_Text excerpt_
════
UNESCO Collection Week 20: Sounds of the Sahara
This week’s albums, Algeria: Sahara – Music of Gourara and Benin: Bariba and Somba Music, originate from the vast Sahara Desert. This week, the region is the site of the annual Cure Salée (Salt Cure), or Festival of the Nomads. The festival takes place in Niger in a deep stretch of the Sahara between Benin and Algeria and is known as a social gathering and match-making event.
by Christopher Ford
As a musician in one of the world’s more privileged societies, it can be easy to forget that music is more than a luxury. It fills a distinct role in our culture, though in modern life its greater purpose can seem hard to pinpoint. In my view, the best music comes from a place of sincerity in which the creator’s motivations are clear.The recordings on Benin: Bariba and Somba Music reflect such music, made to serve a specific need. Identifying the role of this music is made easy given track titles such as “Song for grinding karite nuts” (with lyrics more lovely than you might guess, translated for the listener in the liner notes) and “Song to carry the corpse.” There are also pieces specifically for dancing, as well as a handful of more poetic excursions, not so different from the music of today’s singer-songwriters. These songs are intended to tell a story, to pass on a tradition.
For an amateur musicologist like myself, Benin is a must-hear, in particular for the fantastic capturing of the kakaki (telescopic metal trumpets) in “Music in praise of Oru Soru” (track 3) and the bohu guru (a whistle, similar to an ocarina) in “Music played when setting out for a hunt” (track 2).Head north out of the savanna into Africa’s northern edge and you come to Algeria, the source of Algeria: Sahara – Music of Gourara. Gourara is a province of the Algerian Sahara approximately 750 miles south of Algiers.
As with Benin: Bariba and Somba Music, you find tracks with a purpose (some very specific, such as “Song for the insemination of the date palm”) and with notable repetition, though melody is more prevalent to my ear in this set. The singers’ voices are more resonant, the drums fuller, the execution more precise. Not that perfection is my sole criterion here, but some listeners may find this set more seductive than the slightly harsher recordings from Benin.
════
_The tasks_
A: Please transcribe the part of the Sahara music article that opens with the words containing "UNESCO Collection Week" and closes with "and match-making event.".
B: According to the Sahara music article, where is Gourara located relative to Algiers?
C: Decide whether each statement agrees with the Sahara music article, answering yes or no and quoting the words that settle it: (i) The Cure Salée takes place in Niger. (ii) The bohu guru is a telescopic metal trumpet. (iii) The writer hears melody as more prevalent in the Algeria set than in the Benin set.
The lines that come after this text are not needed here.

_Information provided_
════
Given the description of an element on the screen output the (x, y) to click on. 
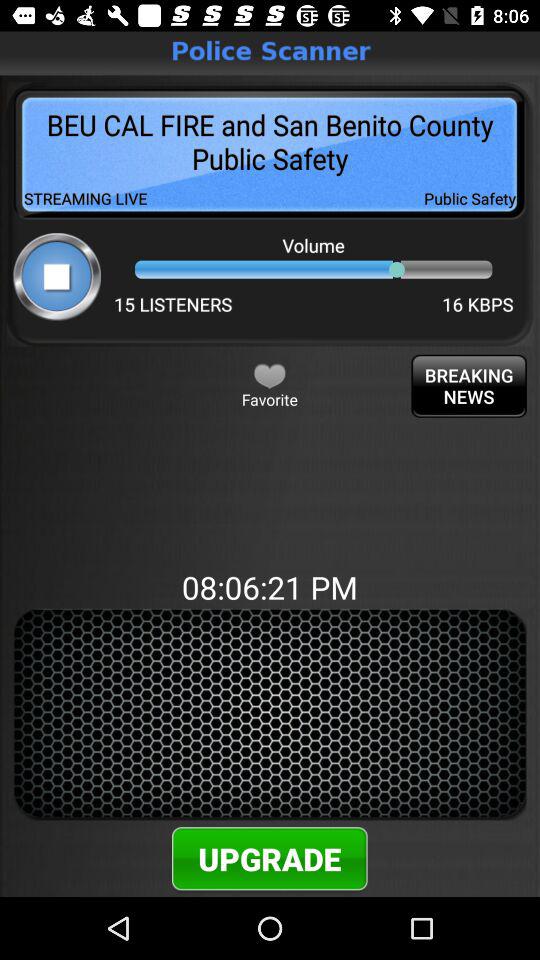
turn off the button to the left of breaking
news item (269, 375)
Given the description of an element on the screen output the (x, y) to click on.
════
_Answers provided_
A:
UNESCO Collection Week 20: Sounds of the Sahara
This week’s albums, Algeria: Sahara – Music of Gourara and Benin: Bariba and Somba Music, originate from the vast Sahara Desert. This week, the region is the site of the annual Cure Salée (Salt Cure), or Festival of the Nomads. The festival takes place in Niger in a deep stretch of the Sahara between Benin and Algeria and is known as a social gathering and match-making event.

B: Approximately 750 miles south of Algiers.

C:
(i) Yes: "The festival takes place in Niger"
(ii) No: "the bohu guru (a whistle, similar to an ocarina)"
(iii) Yes: "melody is more prevalent to my ear in this set"